● **Activity**: Give back the whole listing exactly as shown.

--- Supplied material Enclosed Below ---

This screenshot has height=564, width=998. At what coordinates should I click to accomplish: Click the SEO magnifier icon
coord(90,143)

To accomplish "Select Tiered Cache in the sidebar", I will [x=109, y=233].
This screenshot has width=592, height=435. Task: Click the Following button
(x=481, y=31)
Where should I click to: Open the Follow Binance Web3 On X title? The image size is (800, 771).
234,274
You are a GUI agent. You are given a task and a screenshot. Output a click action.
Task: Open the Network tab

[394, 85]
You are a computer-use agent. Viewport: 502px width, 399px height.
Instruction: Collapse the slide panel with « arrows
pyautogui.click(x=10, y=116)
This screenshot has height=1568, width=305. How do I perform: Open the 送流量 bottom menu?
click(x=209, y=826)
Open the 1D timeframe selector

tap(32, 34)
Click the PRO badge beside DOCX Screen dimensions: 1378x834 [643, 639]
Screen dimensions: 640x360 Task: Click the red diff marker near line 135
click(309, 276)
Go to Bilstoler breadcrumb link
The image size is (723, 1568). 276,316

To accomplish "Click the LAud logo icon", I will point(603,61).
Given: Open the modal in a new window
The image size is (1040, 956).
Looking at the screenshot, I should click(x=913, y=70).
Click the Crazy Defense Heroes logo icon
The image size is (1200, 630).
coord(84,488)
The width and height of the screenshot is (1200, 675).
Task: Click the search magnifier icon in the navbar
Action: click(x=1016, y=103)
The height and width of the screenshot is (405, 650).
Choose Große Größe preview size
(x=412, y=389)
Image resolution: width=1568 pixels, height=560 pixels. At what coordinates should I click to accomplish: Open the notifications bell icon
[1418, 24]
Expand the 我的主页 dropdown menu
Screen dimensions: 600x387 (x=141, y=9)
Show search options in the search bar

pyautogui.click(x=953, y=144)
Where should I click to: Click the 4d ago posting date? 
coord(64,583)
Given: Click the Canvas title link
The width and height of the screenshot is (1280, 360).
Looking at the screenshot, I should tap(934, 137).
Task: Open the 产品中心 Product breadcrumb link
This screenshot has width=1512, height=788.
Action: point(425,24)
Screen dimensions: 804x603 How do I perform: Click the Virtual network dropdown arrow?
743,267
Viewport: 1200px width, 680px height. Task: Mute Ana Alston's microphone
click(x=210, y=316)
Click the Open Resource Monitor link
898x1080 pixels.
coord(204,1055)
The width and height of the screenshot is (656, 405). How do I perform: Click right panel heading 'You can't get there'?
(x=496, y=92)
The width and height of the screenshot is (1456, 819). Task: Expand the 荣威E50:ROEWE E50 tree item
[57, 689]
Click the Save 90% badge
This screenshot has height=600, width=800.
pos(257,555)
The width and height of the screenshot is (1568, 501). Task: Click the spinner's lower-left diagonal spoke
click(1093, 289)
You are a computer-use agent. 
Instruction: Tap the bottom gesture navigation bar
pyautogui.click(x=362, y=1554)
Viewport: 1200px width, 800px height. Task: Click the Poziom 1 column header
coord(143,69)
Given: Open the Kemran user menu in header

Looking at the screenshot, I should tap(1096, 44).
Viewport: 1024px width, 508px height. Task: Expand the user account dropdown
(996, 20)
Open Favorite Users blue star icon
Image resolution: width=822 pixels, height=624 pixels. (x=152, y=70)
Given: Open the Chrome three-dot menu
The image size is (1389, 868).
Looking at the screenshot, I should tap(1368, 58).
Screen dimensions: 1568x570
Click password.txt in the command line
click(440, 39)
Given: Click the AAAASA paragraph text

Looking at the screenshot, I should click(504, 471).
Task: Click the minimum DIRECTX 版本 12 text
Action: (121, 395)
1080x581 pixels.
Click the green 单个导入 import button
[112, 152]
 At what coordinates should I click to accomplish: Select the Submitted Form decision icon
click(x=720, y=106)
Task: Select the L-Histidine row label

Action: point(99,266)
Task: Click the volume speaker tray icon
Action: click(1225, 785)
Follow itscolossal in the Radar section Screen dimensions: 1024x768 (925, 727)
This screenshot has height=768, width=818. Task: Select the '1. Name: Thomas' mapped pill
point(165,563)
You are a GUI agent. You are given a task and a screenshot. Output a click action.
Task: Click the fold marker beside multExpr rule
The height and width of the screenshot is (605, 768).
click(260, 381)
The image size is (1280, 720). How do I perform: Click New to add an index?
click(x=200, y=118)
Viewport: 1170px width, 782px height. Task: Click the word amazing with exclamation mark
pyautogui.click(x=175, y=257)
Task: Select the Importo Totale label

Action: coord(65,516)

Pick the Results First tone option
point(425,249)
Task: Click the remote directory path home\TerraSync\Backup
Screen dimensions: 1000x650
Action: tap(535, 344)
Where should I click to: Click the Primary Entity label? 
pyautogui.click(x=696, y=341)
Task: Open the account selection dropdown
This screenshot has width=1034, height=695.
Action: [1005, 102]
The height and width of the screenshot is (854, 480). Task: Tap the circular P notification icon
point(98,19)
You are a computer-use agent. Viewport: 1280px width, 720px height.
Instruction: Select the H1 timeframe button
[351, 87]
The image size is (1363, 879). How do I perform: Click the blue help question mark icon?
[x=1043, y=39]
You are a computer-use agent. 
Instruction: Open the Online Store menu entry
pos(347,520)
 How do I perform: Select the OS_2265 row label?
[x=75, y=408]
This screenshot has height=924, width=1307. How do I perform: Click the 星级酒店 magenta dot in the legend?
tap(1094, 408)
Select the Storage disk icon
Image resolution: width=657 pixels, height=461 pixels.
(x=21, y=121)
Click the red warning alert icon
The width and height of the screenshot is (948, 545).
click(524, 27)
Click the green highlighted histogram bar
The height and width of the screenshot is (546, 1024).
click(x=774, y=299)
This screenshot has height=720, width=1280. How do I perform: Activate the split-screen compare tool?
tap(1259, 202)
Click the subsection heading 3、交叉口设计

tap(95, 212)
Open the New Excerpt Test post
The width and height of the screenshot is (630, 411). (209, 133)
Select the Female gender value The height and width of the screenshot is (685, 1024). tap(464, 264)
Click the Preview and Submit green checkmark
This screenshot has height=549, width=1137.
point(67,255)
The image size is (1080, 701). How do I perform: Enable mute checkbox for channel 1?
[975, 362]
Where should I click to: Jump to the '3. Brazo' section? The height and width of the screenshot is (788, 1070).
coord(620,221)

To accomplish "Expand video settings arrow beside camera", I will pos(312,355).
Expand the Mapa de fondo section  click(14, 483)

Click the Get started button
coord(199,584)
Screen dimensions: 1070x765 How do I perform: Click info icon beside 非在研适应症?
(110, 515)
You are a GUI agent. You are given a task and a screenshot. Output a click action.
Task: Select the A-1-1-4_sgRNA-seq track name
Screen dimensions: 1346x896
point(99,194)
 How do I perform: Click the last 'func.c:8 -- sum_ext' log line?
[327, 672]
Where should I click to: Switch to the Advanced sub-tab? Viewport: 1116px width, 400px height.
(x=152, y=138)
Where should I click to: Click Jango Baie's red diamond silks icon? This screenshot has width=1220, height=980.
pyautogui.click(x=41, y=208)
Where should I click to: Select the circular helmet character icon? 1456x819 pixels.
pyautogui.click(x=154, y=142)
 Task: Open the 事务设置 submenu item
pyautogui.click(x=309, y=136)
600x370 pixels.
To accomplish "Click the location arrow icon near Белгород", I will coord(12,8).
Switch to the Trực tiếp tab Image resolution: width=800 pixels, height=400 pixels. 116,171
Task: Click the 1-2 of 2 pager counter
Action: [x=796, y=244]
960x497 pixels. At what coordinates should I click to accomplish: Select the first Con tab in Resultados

--- End of Enclosed Supplied material ---

● **Answer box**:
This screenshot has height=564, width=998. At what coordinates should I click to accomplish: Click the SEO magnifier icon
coord(90,143)

To accomplish "Select Tiered Cache in the sidebar", I will [x=109, y=233].
This screenshot has width=592, height=435. Task: Click the Following button
(x=481, y=31)
Where should I click to: Open the Follow Binance Web3 On X title? The image size is (800, 771).
234,274
You are a GUI agent. You are given a task and a screenshot. Output a click action.
Task: Open the Network tab

[394, 85]
You are a computer-use agent. Viewport: 502px width, 399px height.
Instruction: Collapse the slide panel with « arrows
pyautogui.click(x=10, y=116)
This screenshot has height=1568, width=305. How do I perform: Open the 送流量 bottom menu?
click(x=209, y=826)
Open the 1D timeframe selector

tap(32, 34)
Click the PRO badge beside DOCX Screen dimensions: 1378x834 [643, 639]
Screen dimensions: 640x360 Task: Click the red diff marker near line 135
click(309, 276)
Go to Bilstoler breadcrumb link
The image size is (723, 1568). 276,316

To accomplish "Click the LAud logo icon", I will point(603,61).
Given: Open the modal in a new window
The image size is (1040, 956).
Looking at the screenshot, I should click(x=913, y=70).
Click the Crazy Defense Heroes logo icon
The image size is (1200, 630).
coord(84,488)
The width and height of the screenshot is (1200, 675).
Task: Click the search magnifier icon in the navbar
Action: click(x=1016, y=103)
The height and width of the screenshot is (405, 650).
Choose Große Größe preview size
(x=412, y=389)
Image resolution: width=1568 pixels, height=560 pixels. At what coordinates should I click to accomplish: Open the notifications bell icon
[1418, 24]
Expand the 我的主页 dropdown menu
Screen dimensions: 600x387 (x=141, y=9)
Show search options in the search bar

pyautogui.click(x=953, y=144)
Where should I click to: Click the 4d ago posting date? 
coord(64,583)
Given: Click the Canvas title link
The width and height of the screenshot is (1280, 360).
Looking at the screenshot, I should tap(934, 137).
Task: Open the 产品中心 Product breadcrumb link
This screenshot has width=1512, height=788.
Action: point(425,24)
Screen dimensions: 804x603 How do I perform: Click the Virtual network dropdown arrow?
743,267
Viewport: 1200px width, 680px height. Task: Mute Ana Alston's microphone
click(x=210, y=316)
Click the Open Resource Monitor link
898x1080 pixels.
coord(204,1055)
The width and height of the screenshot is (656, 405). How do I perform: Click right panel heading 'You can't get there'?
(x=496, y=92)
The width and height of the screenshot is (1456, 819). Task: Expand the 荣威E50:ROEWE E50 tree item
[57, 689]
Click the Save 90% badge
This screenshot has height=600, width=800.
pos(257,555)
The width and height of the screenshot is (1568, 501). Task: Click the spinner's lower-left diagonal spoke
click(1093, 289)
You are a computer-use agent. 
Instruction: Tap the bottom gesture navigation bar
pyautogui.click(x=362, y=1554)
Viewport: 1200px width, 800px height. Task: Click the Poziom 1 column header
coord(143,69)
Given: Open the Kemran user menu in header

Looking at the screenshot, I should tap(1096, 44).
Viewport: 1024px width, 508px height. Task: Expand the user account dropdown
(996, 20)
Open Favorite Users blue star icon
Image resolution: width=822 pixels, height=624 pixels. (x=152, y=70)
Given: Open the Chrome three-dot menu
The image size is (1389, 868).
Looking at the screenshot, I should tap(1368, 58).
Screen dimensions: 1568x570
Click password.txt in the command line
click(440, 39)
Given: Click the AAAASA paragraph text

Looking at the screenshot, I should click(504, 471).
Task: Click the minimum DIRECTX 版本 12 text
Action: (121, 395)
1080x581 pixels.
Click the green 单个导入 import button
[112, 152]
 At what coordinates should I click to accomplish: Select the Submitted Form decision icon
click(x=720, y=106)
Task: Select the L-Histidine row label

Action: point(99,266)
Task: Click the volume speaker tray icon
Action: click(1225, 785)
Follow itscolossal in the Radar section Screen dimensions: 1024x768 (925, 727)
This screenshot has height=768, width=818. Task: Select the '1. Name: Thomas' mapped pill
point(165,563)
You are a GUI agent. You are given a task and a screenshot. Output a click action.
Task: Click the fold marker beside multExpr rule
The height and width of the screenshot is (605, 768).
click(260, 381)
The image size is (1280, 720). How do I perform: Click New to add an index?
click(x=200, y=118)
Viewport: 1170px width, 782px height. Task: Click the word amazing with exclamation mark
pyautogui.click(x=175, y=257)
Task: Select the Importo Totale label

Action: coord(65,516)

Pick the Results First tone option
point(425,249)
Task: Click the remote directory path home\TerraSync\Backup
Screen dimensions: 1000x650
Action: tap(535, 344)
Where should I click to: Click the Primary Entity label? 
pyautogui.click(x=696, y=341)
Task: Open the account selection dropdown
This screenshot has width=1034, height=695.
Action: [1005, 102]
The height and width of the screenshot is (854, 480). Task: Tap the circular P notification icon
point(98,19)
You are a computer-use agent. Viewport: 1280px width, 720px height.
Instruction: Select the H1 timeframe button
[351, 87]
The image size is (1363, 879). How do I perform: Click the blue help question mark icon?
[x=1043, y=39]
You are a computer-use agent. 
Instruction: Open the Online Store menu entry
pos(347,520)
 How do I perform: Select the OS_2265 row label?
[x=75, y=408]
This screenshot has height=924, width=1307. How do I perform: Click the 星级酒店 magenta dot in the legend?
tap(1094, 408)
Select the Storage disk icon
Image resolution: width=657 pixels, height=461 pixels.
(x=21, y=121)
Click the red warning alert icon
The width and height of the screenshot is (948, 545).
click(524, 27)
Click the green highlighted histogram bar
The height and width of the screenshot is (546, 1024).
click(x=774, y=299)
This screenshot has height=720, width=1280. How do I perform: Activate the split-screen compare tool?
tap(1259, 202)
Click the subsection heading 3、交叉口设计

tap(95, 212)
Open the New Excerpt Test post
The width and height of the screenshot is (630, 411). (209, 133)
Select the Female gender value The height and width of the screenshot is (685, 1024). tap(464, 264)
Click the Preview and Submit green checkmark
This screenshot has height=549, width=1137.
point(67,255)
The image size is (1080, 701). How do I perform: Enable mute checkbox for channel 1?
[975, 362]
Where should I click to: Jump to the '3. Brazo' section? The height and width of the screenshot is (788, 1070).
coord(620,221)

To accomplish "Expand video settings arrow beside camera", I will pos(312,355).
Expand the Mapa de fondo section  click(14, 483)

Click the Get started button
coord(199,584)
Screen dimensions: 1070x765 How do I perform: Click info icon beside 非在研适应症?
(110, 515)
You are a GUI agent. You are given a task and a screenshot. Output a click action.
Task: Select the A-1-1-4_sgRNA-seq track name
Screen dimensions: 1346x896
point(99,194)
 How do I perform: Click the last 'func.c:8 -- sum_ext' log line?
[327, 672]
Where should I click to: Switch to the Advanced sub-tab? Viewport: 1116px width, 400px height.
(x=152, y=138)
Where should I click to: Click Jango Baie's red diamond silks icon? This screenshot has width=1220, height=980.
pyautogui.click(x=41, y=208)
Where should I click to: Select the circular helmet character icon? 1456x819 pixels.
pyautogui.click(x=154, y=142)
 Task: Open the 事务设置 submenu item
pyautogui.click(x=309, y=136)
600x370 pixels.
To accomplish "Click the location arrow icon near Белгород", I will coord(12,8).
Switch to the Trực tiếp tab Image resolution: width=800 pixels, height=400 pixels. 116,171
Task: Click the 1-2 of 2 pager counter
Action: [x=796, y=244]
960x497 pixels. At what coordinates should I click to accomplish: Select the first Con tab in Resultados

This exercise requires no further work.